■ **What you should do**: Please write out the part of the forum thread below that begins at the words "However having said" and stops after "change in dynamic.".

■ **Passage provided**:
......
Aquamarine1029 · 27/12/2018 23:01

@Racheyg

*You're.

ladybirdsaredotty · 27/12/2018 23:11

My 7 year old still lacks empathy if one of her younger siblings is hurt. She can also be the most unbelievably kind and thoughtful child. I wouldn't worry, I think the situation sounds easily within the realms of normal Smile

ladybirdsaredotty · 27/12/2018 23:14

Also my older 2 would have been fine playing alone (obviously with us in a nearby room) when they were 5 and 3. No issues I can recall, ever. All children are different.

ladybirdsaredotty · 27/12/2018 23:16

(Clearly we'd be checking what they were up to regularly, but no need to be in the room at all times.)

SnowyPaws5 · 27/12/2018 23:26

OP, I don't think your DS was being mean/is growing up to be mean. It seems that both he and his cousin lied (saying they didn't know what happened) so I would have a stern word about lying. But, I would put this down to guilt because of what happened/shock/worry that he would be in trouble. I agree that the comment about now being able to play without his brother was just an observation; his brother was no longer there. And then the reality really set it that he'd hurt his brother, hence the throwing up. Don't be too hard on him.

SnowyPaws5 · 27/12/2018 23:29

He was scared as you had both left him, not because he hurt his brother.

I don't agree. At five years old, you can feel guilt for something you've done. He knew he'd hurt his brother and knew he'd gone to the hospital. No doubt his grandparents were giving him details/explaining this.

Thewifipasswordis · 27/12/2018 23:33

Not true @SnowyPaws5 5yr olds dont feel guilt. They feel shame, embarrassment and worry about being told off. Not guilt, they don't have the empathy skills for guilt yet at that age. It may appear to us as guilt in outward behaviour but it is not - it is learned social cues and behaviour.

Queenofthedrivensnow · 27/12/2018 23:49

Looking from another angle they had fully included ds2 in their play. Then there was an accident in every sense of the word which was a little hairy but no harm done in the scheme of things. They didn't hurt ds1 on purpose or even try to. Let it go.

ShesABelter · 27/12/2018 23:55

I have a five almost six year old in a few weeks..id never expect him to safely supervise a three year old. Thats absolutely expecting too much, sorry.

However having said that. My son would be screaming for us if that had happened and I reckon would of cried with guilt (as he has done when he's accidentally hurt his older sister). So he defo seems to lack a bit of empathy I think. Buy maybe kids are all different at developing empathy.

garethsouthgatesmrs · 28/12/2018 00:00

People saying you shouldn't have left them are being unfair in my opinion. They are old enough to be left unsupervised in a safe space for short periods. I leave mine unsupervised to play while i make dinner etc. If my dd(5) is playing with her sister (15mo) I know they can be left to play though i regularly check in. That's not the same as leaving dd "in charge" as they would be in a room I considered baby proof playing together and i would be within earshot. I suppose the difference was the cousin and the change in dynamic.

HoppingPavlova · 28/12/2018 00:04

Completely normal.

LRDtheFeministDragon · 28/12/2018 00:09

Not true @SnowyPaws5 5yr olds dont feel guilt. They feel shame, embarrassment and worry about being told off. Not guilt, they don't have the empathy skills for guilt yet at that age. It may appear to us as guilt in outward behaviour but it is not - it is learned social cues and behaviour.

I don't think you could ever possibly prove this one way or the other, so it is not sensible to be too absolute.

Personally, I do think small children feel both guilt and empathy, but I don't think it is well ordered.

As I have said, I have a very vivid memory of feeling deep guilt at this age. But, my guilt was for something adults thought was actively shocking - I didn't understand that a serious injury was the bigger deal, and not the politics of a game - and so they did not recognise my guilt.

I still remember exactly how I felt, though. And it was guilt.
......
■ **Data to examine**:
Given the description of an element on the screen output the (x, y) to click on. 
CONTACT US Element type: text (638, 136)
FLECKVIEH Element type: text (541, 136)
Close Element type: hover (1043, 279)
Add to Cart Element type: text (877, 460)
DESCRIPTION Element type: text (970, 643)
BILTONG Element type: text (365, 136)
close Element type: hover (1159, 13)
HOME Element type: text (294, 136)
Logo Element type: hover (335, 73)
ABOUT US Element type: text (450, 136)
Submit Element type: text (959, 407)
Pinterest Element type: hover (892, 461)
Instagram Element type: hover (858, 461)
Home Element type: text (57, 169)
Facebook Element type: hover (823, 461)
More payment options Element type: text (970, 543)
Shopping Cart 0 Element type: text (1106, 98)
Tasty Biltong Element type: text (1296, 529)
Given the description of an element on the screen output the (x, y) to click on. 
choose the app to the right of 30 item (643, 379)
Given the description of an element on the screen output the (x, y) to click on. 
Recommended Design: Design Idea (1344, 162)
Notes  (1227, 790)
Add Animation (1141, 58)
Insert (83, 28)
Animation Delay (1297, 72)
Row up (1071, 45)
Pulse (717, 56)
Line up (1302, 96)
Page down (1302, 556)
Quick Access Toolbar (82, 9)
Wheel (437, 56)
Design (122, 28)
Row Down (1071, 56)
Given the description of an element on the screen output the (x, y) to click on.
......
■ **Output for this task**:
However having said that. My son would be screaming for us if that had happened and I reckon would of cried with guilt (as he has done when he's accidentally hurt his older sister). So he defo seems to lack a bit of empathy I think. Buy maybe kids are all different at developing empathy.

garethsouthgatesmrs · 28/12/2018 00:00

People saying you shouldn't have left them are being unfair in my opinion. They are old enough to be left unsupervised in a safe space for short periods. I leave mine unsupervised to play while i make dinner etc. If my dd(5) is playing with her sister (15mo) I know they can be left to play though i regularly check in. That's not the same as leaving dd "in charge" as they would be in a room I considered baby proof playing together and i would be within earshot. I suppose the difference was the cousin and the change in dynamic.